Die Prägung
Arnold Bode, Kasseler Maler und Professor an der Kunsthochschule, gründete die documenta 1955 als Versuch, Deutschland nach dem Zweiten Weltkrieg wieder an den internationalen Kunstdiskurs anzubinden. Die erste documenta zeigte Werke der Avantgarden, die von den Nationalsozialisten als "entartet" verfolgt worden waren; 130.000 Besucherinnen und Besucher kamen in das zerbombte, noch kaum wiederaufgebaute Kassel. Der Erfolg machte aus dem einmaligen Ereignis eine feste Ausstellungsreihe im Fünfjahresrhythmus, die seither zum wichtigsten Ort der internationalen Gegenwartskunst geworden ist. Hauptschauplatz ist das Fridericianum am Friedrichsplatz -- eines der ältesten öffentlichen Museen Europas, 1779 erbaut. Auch zwischen den documenta-Ausgaben prägen Skulpturen und Installationen vergangener Editionen das Stadtbild: Joseph Beuys, Claes Oldenburg und viele andere haben bleibende Spuren hinterlassen.
Arbeiten in Kassel
Die Kunsthochschule Kassel (KhK) ist der institutionelle Kern der Kasseler Kunstszene.
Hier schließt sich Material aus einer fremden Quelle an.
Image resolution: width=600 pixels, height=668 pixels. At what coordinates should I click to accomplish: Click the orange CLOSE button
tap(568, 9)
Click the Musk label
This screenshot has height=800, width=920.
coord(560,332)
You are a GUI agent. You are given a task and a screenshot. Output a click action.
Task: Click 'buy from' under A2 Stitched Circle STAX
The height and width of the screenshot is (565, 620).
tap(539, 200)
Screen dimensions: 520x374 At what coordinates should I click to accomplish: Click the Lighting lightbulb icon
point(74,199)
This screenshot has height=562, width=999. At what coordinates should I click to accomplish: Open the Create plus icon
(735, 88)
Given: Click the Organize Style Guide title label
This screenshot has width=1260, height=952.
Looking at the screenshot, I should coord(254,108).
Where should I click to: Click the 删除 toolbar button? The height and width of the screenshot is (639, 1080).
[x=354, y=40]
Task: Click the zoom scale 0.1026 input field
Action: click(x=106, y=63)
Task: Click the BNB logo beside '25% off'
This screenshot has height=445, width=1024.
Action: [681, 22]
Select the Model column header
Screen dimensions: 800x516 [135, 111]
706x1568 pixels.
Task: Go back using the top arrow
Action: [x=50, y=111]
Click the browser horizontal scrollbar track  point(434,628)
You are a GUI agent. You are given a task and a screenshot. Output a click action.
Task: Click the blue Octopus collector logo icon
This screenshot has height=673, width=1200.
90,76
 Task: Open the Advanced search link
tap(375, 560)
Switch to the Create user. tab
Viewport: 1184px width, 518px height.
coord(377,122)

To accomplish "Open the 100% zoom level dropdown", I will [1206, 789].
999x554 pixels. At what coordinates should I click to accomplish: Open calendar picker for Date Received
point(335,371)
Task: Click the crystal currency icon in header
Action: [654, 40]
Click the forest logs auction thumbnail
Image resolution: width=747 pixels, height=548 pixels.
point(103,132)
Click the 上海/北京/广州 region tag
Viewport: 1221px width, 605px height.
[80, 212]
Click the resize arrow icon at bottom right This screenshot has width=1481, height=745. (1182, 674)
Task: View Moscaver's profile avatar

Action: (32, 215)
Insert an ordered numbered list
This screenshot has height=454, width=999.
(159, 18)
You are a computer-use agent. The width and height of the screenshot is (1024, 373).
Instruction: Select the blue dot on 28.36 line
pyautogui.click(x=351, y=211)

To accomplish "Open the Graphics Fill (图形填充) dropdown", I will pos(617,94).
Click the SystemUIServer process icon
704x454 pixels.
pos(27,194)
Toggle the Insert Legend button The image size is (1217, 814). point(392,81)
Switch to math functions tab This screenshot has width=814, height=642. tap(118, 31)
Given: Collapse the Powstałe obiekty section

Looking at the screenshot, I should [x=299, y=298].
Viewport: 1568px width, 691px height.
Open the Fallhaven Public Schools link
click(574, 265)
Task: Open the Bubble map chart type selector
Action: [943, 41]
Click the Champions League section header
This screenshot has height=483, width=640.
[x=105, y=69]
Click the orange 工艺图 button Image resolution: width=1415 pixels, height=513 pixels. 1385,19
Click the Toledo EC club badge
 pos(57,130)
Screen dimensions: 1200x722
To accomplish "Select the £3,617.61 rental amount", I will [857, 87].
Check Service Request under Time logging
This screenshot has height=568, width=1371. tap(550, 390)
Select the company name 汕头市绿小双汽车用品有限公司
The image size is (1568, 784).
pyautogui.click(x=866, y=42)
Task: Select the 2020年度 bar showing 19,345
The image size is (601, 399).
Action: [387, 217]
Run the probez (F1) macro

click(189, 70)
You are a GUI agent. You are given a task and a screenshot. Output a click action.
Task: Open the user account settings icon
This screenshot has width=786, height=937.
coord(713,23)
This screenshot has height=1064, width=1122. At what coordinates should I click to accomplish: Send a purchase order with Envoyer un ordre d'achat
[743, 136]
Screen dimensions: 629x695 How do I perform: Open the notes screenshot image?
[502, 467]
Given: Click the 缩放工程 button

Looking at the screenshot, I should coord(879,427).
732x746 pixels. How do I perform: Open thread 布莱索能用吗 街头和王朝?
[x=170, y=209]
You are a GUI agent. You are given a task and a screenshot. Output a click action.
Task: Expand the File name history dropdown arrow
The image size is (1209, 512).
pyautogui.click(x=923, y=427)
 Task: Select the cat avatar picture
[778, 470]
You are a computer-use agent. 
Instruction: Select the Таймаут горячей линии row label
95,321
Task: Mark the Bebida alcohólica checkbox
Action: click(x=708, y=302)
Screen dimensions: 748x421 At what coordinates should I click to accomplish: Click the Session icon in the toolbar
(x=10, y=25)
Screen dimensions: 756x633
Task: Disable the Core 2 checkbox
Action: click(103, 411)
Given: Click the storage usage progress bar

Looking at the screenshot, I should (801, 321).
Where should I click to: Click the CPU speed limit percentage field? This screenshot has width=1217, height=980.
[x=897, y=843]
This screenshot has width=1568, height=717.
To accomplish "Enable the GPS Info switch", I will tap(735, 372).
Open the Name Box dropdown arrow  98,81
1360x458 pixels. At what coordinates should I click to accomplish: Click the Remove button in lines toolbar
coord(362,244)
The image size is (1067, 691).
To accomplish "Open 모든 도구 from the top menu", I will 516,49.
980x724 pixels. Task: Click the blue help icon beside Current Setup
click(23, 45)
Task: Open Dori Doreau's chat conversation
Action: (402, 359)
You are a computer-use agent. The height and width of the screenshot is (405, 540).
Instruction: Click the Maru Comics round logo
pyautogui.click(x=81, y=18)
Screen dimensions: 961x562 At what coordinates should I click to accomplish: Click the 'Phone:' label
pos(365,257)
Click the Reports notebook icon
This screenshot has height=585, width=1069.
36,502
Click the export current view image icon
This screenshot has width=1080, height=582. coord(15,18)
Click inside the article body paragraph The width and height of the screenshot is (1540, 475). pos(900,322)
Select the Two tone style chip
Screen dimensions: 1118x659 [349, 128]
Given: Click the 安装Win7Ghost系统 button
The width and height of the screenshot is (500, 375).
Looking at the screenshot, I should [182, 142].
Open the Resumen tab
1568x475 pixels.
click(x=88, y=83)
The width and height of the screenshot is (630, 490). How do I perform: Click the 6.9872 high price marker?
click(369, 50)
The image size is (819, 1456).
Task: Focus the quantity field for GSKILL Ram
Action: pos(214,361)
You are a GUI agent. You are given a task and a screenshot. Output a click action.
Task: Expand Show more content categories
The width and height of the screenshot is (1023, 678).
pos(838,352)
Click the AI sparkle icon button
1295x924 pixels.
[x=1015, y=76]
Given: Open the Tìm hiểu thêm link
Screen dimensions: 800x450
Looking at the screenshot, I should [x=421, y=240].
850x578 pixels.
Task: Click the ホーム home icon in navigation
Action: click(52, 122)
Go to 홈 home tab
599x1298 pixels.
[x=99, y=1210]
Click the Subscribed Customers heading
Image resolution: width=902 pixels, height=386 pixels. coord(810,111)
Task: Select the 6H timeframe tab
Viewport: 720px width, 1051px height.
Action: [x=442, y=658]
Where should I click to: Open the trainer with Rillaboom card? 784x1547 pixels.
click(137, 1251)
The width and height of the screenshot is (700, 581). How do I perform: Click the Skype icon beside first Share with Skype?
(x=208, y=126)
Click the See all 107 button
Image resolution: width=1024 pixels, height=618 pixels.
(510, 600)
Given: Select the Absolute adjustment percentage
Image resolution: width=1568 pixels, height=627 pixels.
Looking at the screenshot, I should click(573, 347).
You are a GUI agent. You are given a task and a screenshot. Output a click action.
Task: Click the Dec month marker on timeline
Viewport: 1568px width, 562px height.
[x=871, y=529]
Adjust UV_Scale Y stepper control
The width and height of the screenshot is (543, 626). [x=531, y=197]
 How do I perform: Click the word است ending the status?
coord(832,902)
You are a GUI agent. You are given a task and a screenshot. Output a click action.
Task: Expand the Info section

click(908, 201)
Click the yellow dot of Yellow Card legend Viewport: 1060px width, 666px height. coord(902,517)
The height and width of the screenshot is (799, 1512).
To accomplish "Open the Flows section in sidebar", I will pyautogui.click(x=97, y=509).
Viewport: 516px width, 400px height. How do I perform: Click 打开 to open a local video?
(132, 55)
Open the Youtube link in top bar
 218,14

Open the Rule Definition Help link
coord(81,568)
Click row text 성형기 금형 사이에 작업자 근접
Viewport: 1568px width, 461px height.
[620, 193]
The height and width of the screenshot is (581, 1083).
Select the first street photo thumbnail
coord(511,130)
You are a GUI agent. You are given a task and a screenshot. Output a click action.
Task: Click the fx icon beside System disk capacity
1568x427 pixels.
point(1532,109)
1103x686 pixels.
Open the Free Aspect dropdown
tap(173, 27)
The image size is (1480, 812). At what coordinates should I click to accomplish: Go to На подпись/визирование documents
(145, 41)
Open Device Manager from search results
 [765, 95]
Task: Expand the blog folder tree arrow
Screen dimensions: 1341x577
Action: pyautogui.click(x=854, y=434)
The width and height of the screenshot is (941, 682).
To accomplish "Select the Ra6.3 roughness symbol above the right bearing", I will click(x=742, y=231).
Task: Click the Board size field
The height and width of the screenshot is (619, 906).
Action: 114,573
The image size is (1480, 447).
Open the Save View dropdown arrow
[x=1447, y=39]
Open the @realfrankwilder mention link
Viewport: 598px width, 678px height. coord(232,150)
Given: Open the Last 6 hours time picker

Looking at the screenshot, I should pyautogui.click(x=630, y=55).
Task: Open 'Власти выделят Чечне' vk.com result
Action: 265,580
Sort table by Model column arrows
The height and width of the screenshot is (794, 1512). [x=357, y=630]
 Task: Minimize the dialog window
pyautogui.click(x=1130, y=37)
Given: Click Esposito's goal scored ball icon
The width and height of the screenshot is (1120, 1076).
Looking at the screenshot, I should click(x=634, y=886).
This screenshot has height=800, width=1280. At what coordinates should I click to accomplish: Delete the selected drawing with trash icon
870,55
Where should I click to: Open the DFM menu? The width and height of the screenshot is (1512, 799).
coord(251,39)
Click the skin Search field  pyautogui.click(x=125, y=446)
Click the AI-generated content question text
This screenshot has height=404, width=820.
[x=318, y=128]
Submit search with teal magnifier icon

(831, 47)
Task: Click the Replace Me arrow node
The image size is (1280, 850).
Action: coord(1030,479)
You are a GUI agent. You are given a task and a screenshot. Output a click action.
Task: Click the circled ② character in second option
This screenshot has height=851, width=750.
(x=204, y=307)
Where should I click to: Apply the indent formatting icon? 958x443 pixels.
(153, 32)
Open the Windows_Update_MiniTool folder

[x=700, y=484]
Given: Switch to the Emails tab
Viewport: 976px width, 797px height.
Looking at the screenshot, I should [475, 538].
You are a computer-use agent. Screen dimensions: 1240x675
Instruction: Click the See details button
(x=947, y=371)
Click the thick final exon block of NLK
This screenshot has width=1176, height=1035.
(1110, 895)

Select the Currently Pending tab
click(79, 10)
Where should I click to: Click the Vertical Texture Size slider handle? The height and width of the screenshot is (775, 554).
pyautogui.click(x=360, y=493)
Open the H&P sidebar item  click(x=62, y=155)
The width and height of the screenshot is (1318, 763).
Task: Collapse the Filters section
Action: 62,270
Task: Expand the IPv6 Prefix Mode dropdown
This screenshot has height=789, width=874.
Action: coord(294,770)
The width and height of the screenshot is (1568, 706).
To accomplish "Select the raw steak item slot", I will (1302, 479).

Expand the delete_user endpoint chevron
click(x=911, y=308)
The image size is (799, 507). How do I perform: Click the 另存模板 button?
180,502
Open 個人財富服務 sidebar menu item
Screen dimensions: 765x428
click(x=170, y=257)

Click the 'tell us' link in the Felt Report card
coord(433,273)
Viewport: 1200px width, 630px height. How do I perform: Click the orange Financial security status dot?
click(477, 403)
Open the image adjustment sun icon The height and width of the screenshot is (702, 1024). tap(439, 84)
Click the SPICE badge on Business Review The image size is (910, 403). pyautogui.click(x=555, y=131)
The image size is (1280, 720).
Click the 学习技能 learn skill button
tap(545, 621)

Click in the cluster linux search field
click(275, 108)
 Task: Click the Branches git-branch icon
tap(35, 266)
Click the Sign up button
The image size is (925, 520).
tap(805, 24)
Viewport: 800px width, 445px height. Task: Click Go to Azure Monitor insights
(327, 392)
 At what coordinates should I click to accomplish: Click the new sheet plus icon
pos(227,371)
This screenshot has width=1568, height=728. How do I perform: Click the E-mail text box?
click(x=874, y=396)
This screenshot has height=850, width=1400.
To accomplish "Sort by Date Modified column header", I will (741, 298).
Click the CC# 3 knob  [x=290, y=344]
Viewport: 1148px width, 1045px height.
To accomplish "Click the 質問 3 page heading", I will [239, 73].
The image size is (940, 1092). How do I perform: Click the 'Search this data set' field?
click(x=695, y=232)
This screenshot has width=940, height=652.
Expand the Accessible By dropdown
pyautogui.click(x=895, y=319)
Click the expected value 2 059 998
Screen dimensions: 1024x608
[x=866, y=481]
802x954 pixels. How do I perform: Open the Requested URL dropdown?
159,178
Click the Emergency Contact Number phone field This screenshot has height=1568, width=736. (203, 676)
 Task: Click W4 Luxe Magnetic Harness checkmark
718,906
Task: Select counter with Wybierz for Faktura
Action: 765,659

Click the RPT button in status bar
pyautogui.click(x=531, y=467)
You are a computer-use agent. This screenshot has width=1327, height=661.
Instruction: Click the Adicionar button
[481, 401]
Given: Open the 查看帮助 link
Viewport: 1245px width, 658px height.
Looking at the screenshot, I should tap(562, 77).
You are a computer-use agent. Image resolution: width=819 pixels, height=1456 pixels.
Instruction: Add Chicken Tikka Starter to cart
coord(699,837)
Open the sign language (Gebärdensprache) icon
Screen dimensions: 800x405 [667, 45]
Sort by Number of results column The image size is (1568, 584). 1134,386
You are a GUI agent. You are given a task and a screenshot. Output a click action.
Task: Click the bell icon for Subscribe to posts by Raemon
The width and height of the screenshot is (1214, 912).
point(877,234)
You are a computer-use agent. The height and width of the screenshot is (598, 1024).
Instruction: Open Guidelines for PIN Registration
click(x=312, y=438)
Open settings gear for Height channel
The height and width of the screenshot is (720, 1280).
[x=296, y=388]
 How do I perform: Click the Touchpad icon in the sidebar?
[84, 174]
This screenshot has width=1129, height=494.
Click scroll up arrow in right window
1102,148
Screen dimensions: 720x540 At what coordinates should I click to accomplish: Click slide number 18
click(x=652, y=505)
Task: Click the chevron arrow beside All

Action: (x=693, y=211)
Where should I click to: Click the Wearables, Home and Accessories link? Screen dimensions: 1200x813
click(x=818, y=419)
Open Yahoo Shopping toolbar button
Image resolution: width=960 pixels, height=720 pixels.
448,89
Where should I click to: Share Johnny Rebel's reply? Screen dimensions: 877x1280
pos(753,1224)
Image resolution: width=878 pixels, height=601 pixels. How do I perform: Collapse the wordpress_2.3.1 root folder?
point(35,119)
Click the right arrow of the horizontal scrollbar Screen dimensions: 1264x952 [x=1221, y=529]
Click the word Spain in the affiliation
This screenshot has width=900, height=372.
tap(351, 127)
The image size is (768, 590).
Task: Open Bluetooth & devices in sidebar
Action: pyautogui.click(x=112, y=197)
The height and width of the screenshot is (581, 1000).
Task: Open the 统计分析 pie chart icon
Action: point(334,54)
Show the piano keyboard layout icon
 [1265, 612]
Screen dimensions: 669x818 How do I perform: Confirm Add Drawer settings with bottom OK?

Sie besitzt eine über 230-jährige Geschichte und eine akademische Sonderstellung: Als eine der wenigen Kunsthochschulen in Deutschland hat sie Universitätsstatus mit Promotions- und Habilitationsrecht. Arnold Bode, der Gründer der documenta, lehrte hier; zu den bekanntesten Absolventen zählt Hans Haacke, der mit seinen institutionskritischen Arbeiten mehrfach auf der documenta vertreten war. Die jährliche Jahresausstellung EXAMEN ist der wichtigste öffentliche Termin der Kasseler Kunsthochschulszene und zieht Sammlerinnen, Kuratorinnen und Galeristen aus der gesamten Region an. Das Hochschulgebäude liegt im Kasseler Auepark, einem großzügigen Landschaftspark mit Orangerie und Gewächshäusern -- ein Umfeld, das die Ateliersituation an der KhK von anderen Hochschulorten unterscheidet. In der Kasseler Südstadt haben sich Galerien, Projekträume und Ateliers etabliert, die von KhK-Absolventinnen und -Absolventen betrieben oder geprägt sind; das Preisniveau für Miet- und Atelierflächen ist im bundesweiten Vergleich niedrig.
Ausstellungen in Kassel
Das Fridericianum ist auch zwischen den documenta-Ausgaben aktiv und zeigt zeitgenössische Ausstellungen internationaler Positionen. Die documenta-Halle, ein Ausstellungsbau aus dem 20. Jahrhundert, ist ein weiterer dauerhafter Ausstellungsort in der Kasseler Innenstadt. Das Stadtmuseum Kassel und die Neue Galerie zeigen Kasseler Stadtgeschichte und regionale Kunstgeschichte. In der Südstadt -- dem informellen Zentrum der freien Szene -- gibt es Galerien und Projekträume, die das ganze Jahr über ein zeitgenössisches Programm zeigen und dabei häufig Positionen aufgreifen, die in Verbindung zur documenta-Geschichte oder zur KhK stehen. Für Bildende Künstlerinnen und Künstler, die in Kassel leben und arbeiten, ist die Mischung aus günstigen Mietpreisen, dem Kunsthochschul-Netzwerk und dem kulturellen Erbe der documenta ein ungewöhnlicher Vorteil: Kassel zieht ein kunstinteressiertes Publikum an, das in anderen mittelgroßen Städten nicht existiert -- nicht wegen des Galerienmarkts, sondern wegen der Geschichte. Die KhK-Absolventen, die in Kassel bleiben, bilden eine freie Szene, die eng mit der Hochschule verflochten und gleichzeitig eigenständig ist.
Kassel heute
Kassel ist eine mittelgroße Stadt, deren Kunstszene weit über ihre Größe hinausstrahlt -- einzig dank der documenta und der Kunsthochschule. Wer Kassel besucht, erlebt eine Stadt, in der Gegenwartskunst zum kollektiven Gedächtnis gehört: in öffentlichen Skulpturen, in der Hochschule mit Universitätsstatus, in den Galerien der Südstadt. Die documenta hat Kassel geprägt, aber nicht musealisiert -- die Kunstszene zwischen den Ausgaben ist lebendig und im Dialog mit der Geschichte der Ausstellung, ohne von ihr erdrückt zu werden. Das ist nicht selbstverständlich: Wenige Städte schaffen es, ein derart dominantes Ereignis als Ressource zu nutzen statt als Last.